Do the recordings capture the live spark of the show? Trask says the band had
more room to improvise in the studio than in the timed-to-the-second stage
performances. "We definitely had more freedom. Chris and I, after we laid down
what was expected of us, we had time to fiddle around and do little things on
the spot." Says Mitchell, "It was fun because I could sing differently than I
could on stage, quieter, more subtly. But for the more energetic songs, it was
hard to get that full-on energy that you get after you've done the show for an
hour. One time, [producer] Brad Wood suggested I just carry a mike around
instead of using one of those standing mikes for `Angry Inch,' and that seemed
to work. But other songs, I listen to and say, `Ugh, that's kind of stiff
compared to the way it is on stage.' We might be hitting the notes better, but
it's hard to capture that. I'm sure bands have that problem all the time."

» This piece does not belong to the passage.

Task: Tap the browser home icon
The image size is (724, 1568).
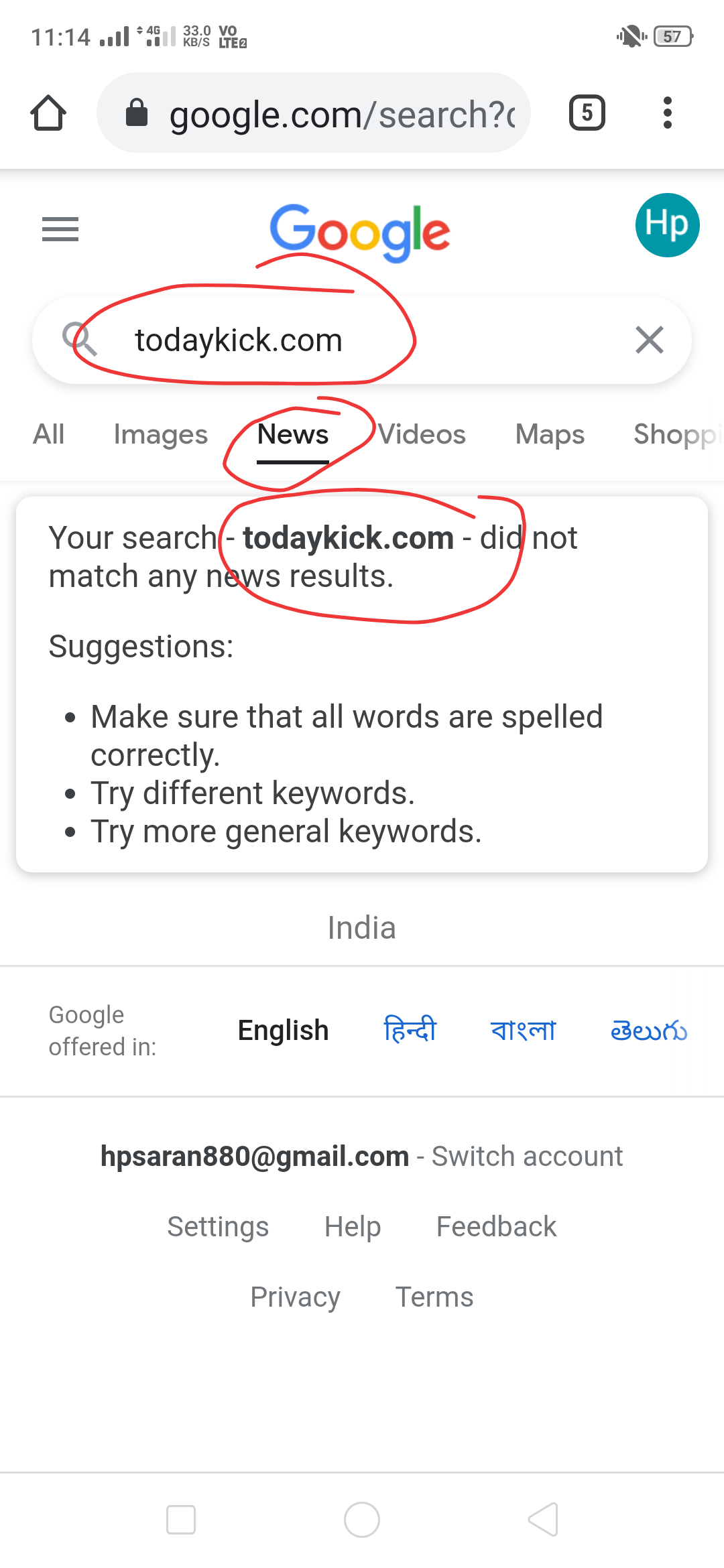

Indeed, not only are the songs missing a bit of the audience-feedback energy,
but also, the theatrically trained Mitchell is not the rock-trained singer
Cerveris is. Notes Trask, "Michael is much less feminine than John as Hedwig.
But he's also an extraordinary rock performer. He has his own rock band, and he
toured as a guitar player with Bob Mould. So there's a switch in the songs
people get into the most. John found that `Sugar Daddy' and `Wig in a Box' were
the real showstoppers. With Michael, it's `Angry Inch' and the suite at the end
because he does those like a great rock show."

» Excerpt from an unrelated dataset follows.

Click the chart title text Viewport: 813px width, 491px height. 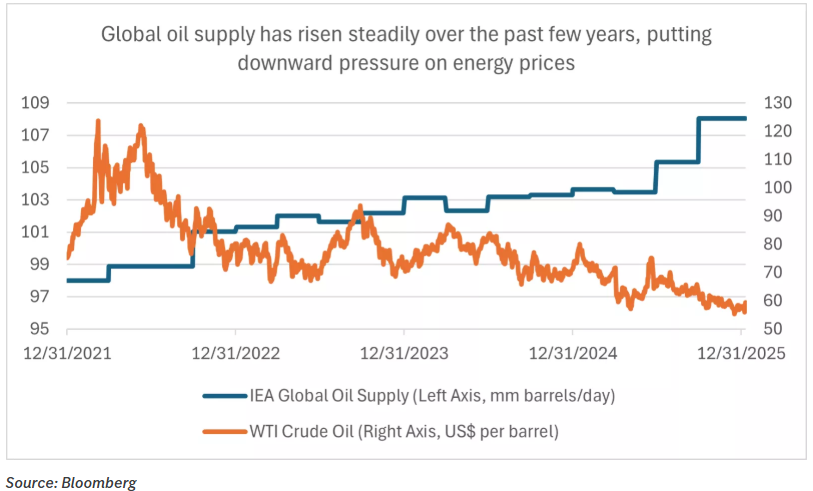point(406,48)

Mitchell, who left the show in order to write a screen adaptation of it for
New Line, is relieved to have handed over the reins. "It's exciting because I
feel like a writer. It's really fun to be in the audience and see your work
interpreted by someone else. I'm looking forward to opening nights all over the
world."
With the CD hitting stores this week, and a movie deal and eventual
productions in other cities in the works, Mitchell finds himself as the CEO of
an industry, Hedwig Inc. "It's scary. I don't want my life to be consumed by
it. I could manage for the next 10 years to do nothing else. I want to avoid
that. There's no danger of me micromanaging it because I'd be really bored by
that. I try to focus on the next interesting thing to me, which is writing the
film and directing it if I feel so inclined." He'd also star, along with
Cheater and Shor.
Oddly, the one stop not on Hedwig's path toward world domination is Broadway.

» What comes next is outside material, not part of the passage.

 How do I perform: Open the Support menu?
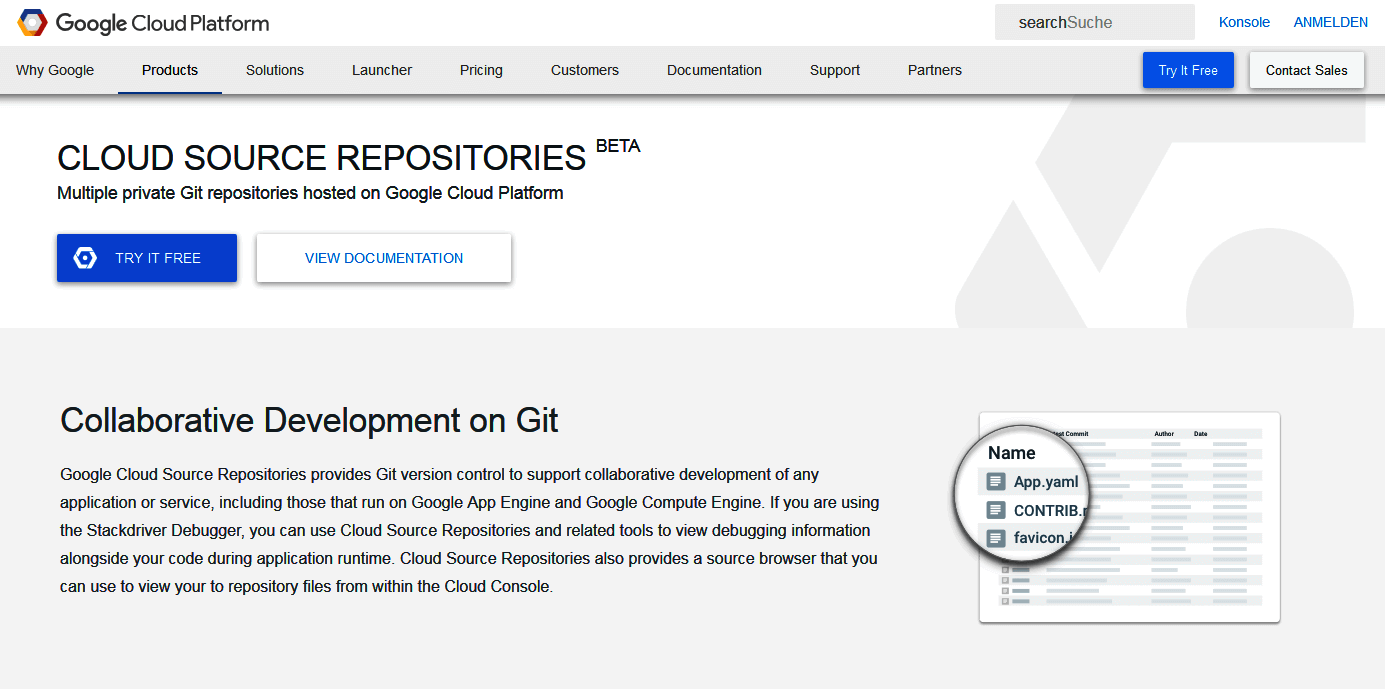click(x=834, y=70)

Says Mitchell, "Broadway was just never one we thought of because of the state
of Broadway and the ticket prices and the tourists. We didn't think we'd have a
sympathetic foundation of audience. We do have tourists who come to the show
from Middle America, but we also have a core audience who get it or who have
seen the show before and who can prime those other people. But I'm terrified of
the idea of a purely uncomprehending audience seeing the play and not
laughing."
Says Trask, "If we were actually writing for Broadway, there are a lot of
rules, and you can't really vary from them because there's so much money
involved. If you follow the rules, the likelihood that you're going to end up
with a collection of songs you could sell as a regular pop-rock album is about
nil. By operating in a world that didn't force us to conform to its rules, we
were able to make something that would actually cross over to film better than,
say, a Broadway show. The natural next step is an album and a movie because
that's what we were writing in our heads."
Meanwhile, Hedwig is still drawing crowds of repeat visitors,
newcomers, and all manner of celebrities, from Glenn Close to Bea Arthur to
David Bowie. Of Bowie, Trask says, "I heard he loved it. I heard as recently as
December, he was unaware that we'd become successful, and he was still
interested in purchasing it."
One can imagine Bowie's kicking himself for missing out on that opportunity,
or for not having written "Midnight Radio" himself.
Trask laughs. "Can you put that in the article?"